Anti-Inflammatories: Lighter but Not Gone
Ibuprofen and similar anti-inflammatory painkillers are often mentioned as a way to stop a period, but the reality is more modest. NSAIDs reduce menstrual blood loss by about 30%, and people using them tend to need 20% to 50% fewer pads or tampons compared to taking nothing. That’s a meaningful reduction, especially if your main concern is managing flow during a busy week rather than eliminating it entirely.
However, studies consistently show that ibuprofen and naproxen have no significant effect on how many days you bleed. They lighten the flow but don’t shorten the duration. Mefenamic acid, a stronger prescription NSAID, showed more promising results for reducing bleeding days in some studies, but it’s still not a reliable method for stopping a period completely. If you need your period truly gone for a week, hormonal methods are the way to go. Anti-inflammatories are better thought of as a backup plan for making a period more manageable when you can’t avoid it.
How Far in Advance to Plan
Your timeline determines which options are realistic. If you’re already on combined birth control (pill, patch, or ring), you can decide to skip your period at the last minute by simply continuing active hormones through your usual break week. No extra planning needed.

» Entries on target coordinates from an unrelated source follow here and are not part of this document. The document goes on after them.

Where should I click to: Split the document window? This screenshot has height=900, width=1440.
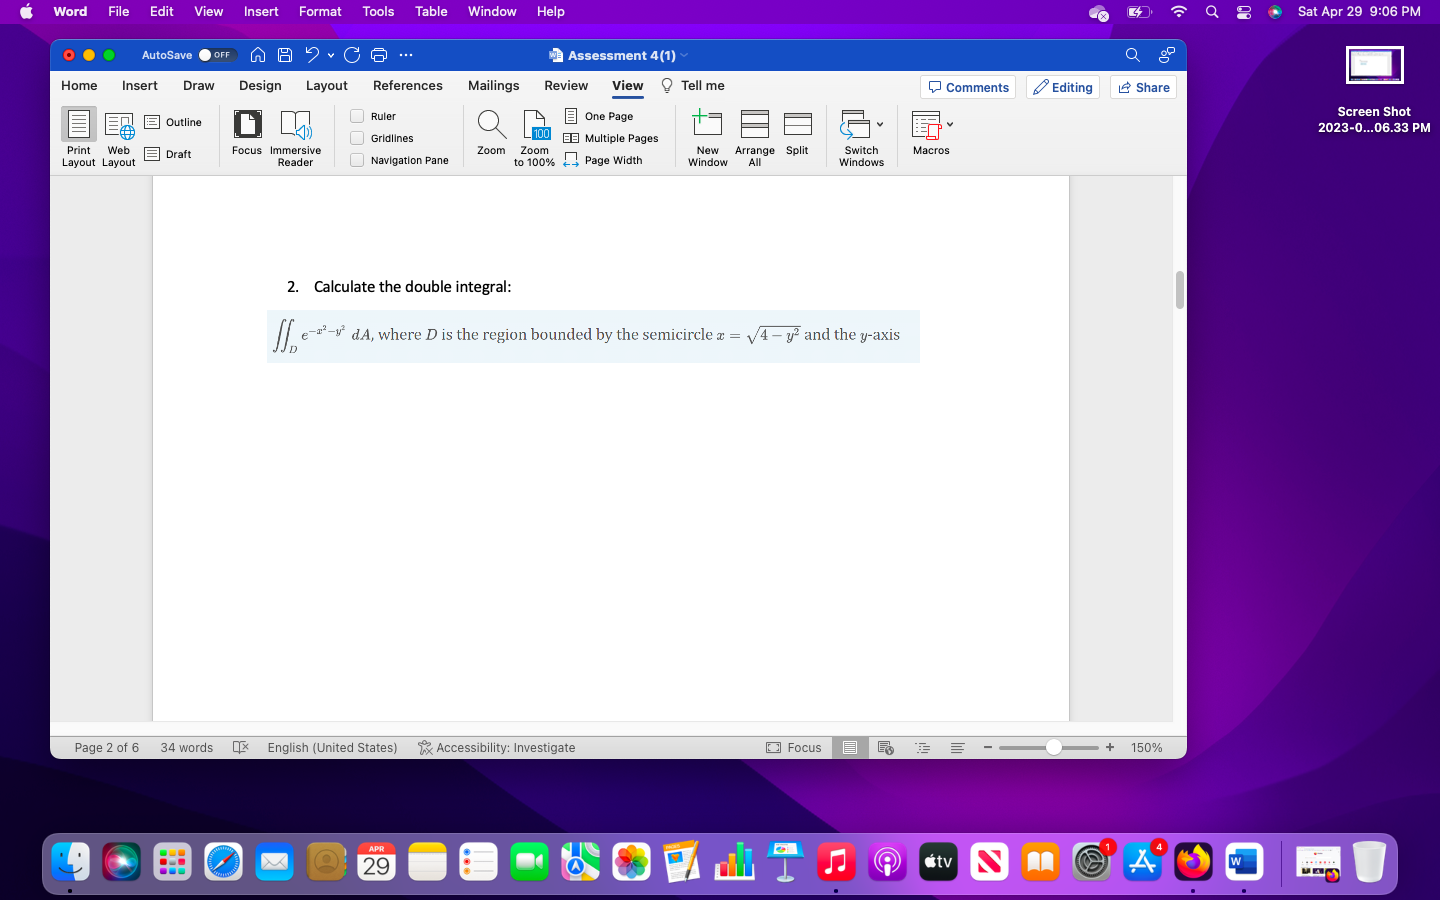pyautogui.click(x=797, y=135)
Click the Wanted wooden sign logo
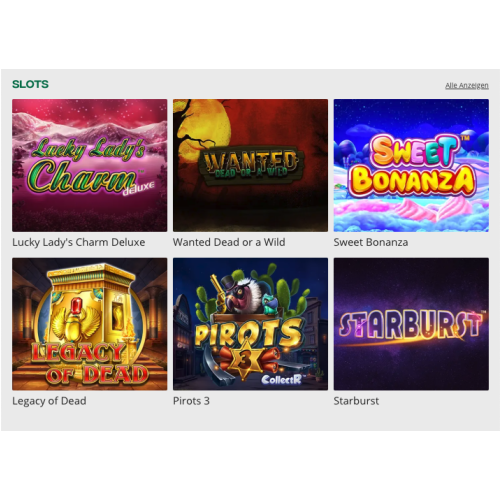Viewport: 500px width, 500px height. tap(251, 166)
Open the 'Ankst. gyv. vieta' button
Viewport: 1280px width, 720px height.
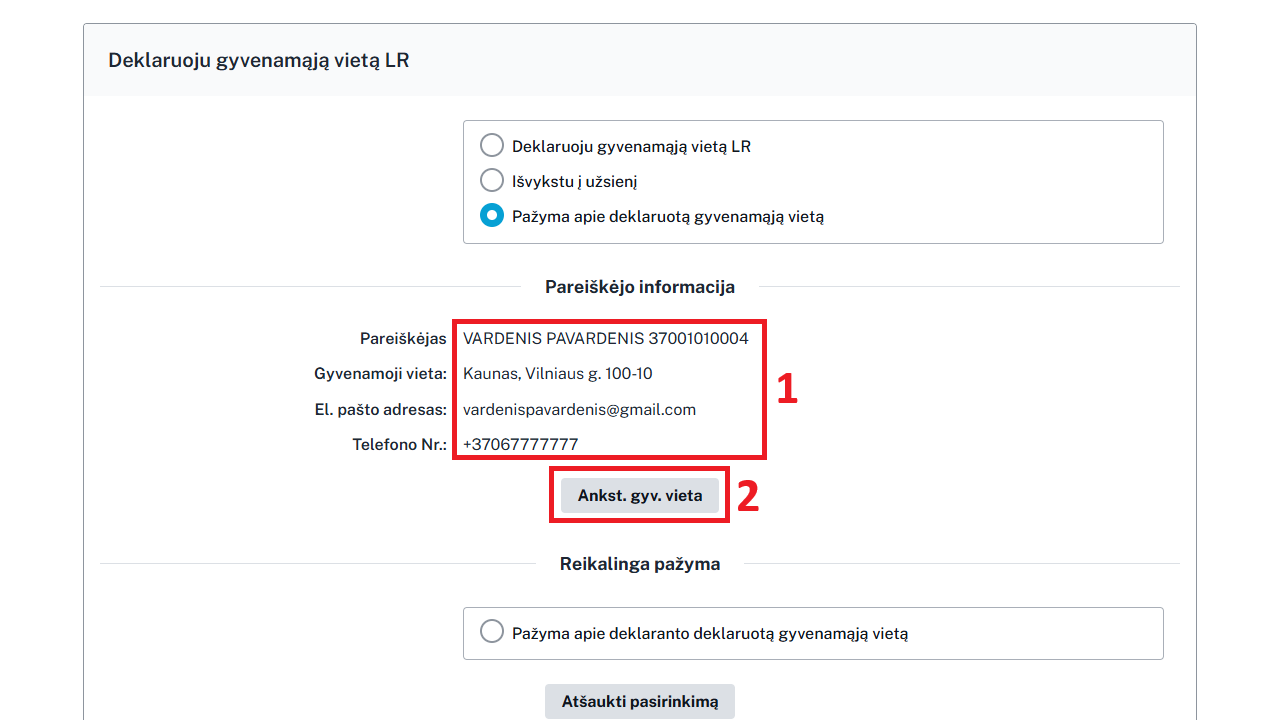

Norethisterone requires at least three days of lead time before your period is expected, plus time to get the prescription. Realistically, start the process one to two weeks ahead. If your period has already started, norethisterone won’t reverse it.
If your period is already here and you weren’t prepared, high-dose ibuprofen can reduce flow but won’t stop it. For next time, setting a calendar reminder a couple of weeks before an important event gives you enough runway to arrange a hormonal option.
What to Expect the First Time
Whichever hormonal method you use, the most common side effect is irregular spotting, especially the first time you try to skip a period. This is not a sign that something is wrong. Your body is adjusting to a different hormone pattern, and the spotting tends to decrease with each successive cycle you skip. Some people experience mild bloating, breast tenderness, or nausea, which are the same side effects associated with hormonal birth control in general.
Patient tolerance of extended (period-free) cycles has generally been good in clinical practice. If you try skipping once and experience annoying spotting, it often goes better the second or third time. Keeping a light panty liner on hand during your first attempt is a practical hedge against unexpected spotting while your body catches up with the plan.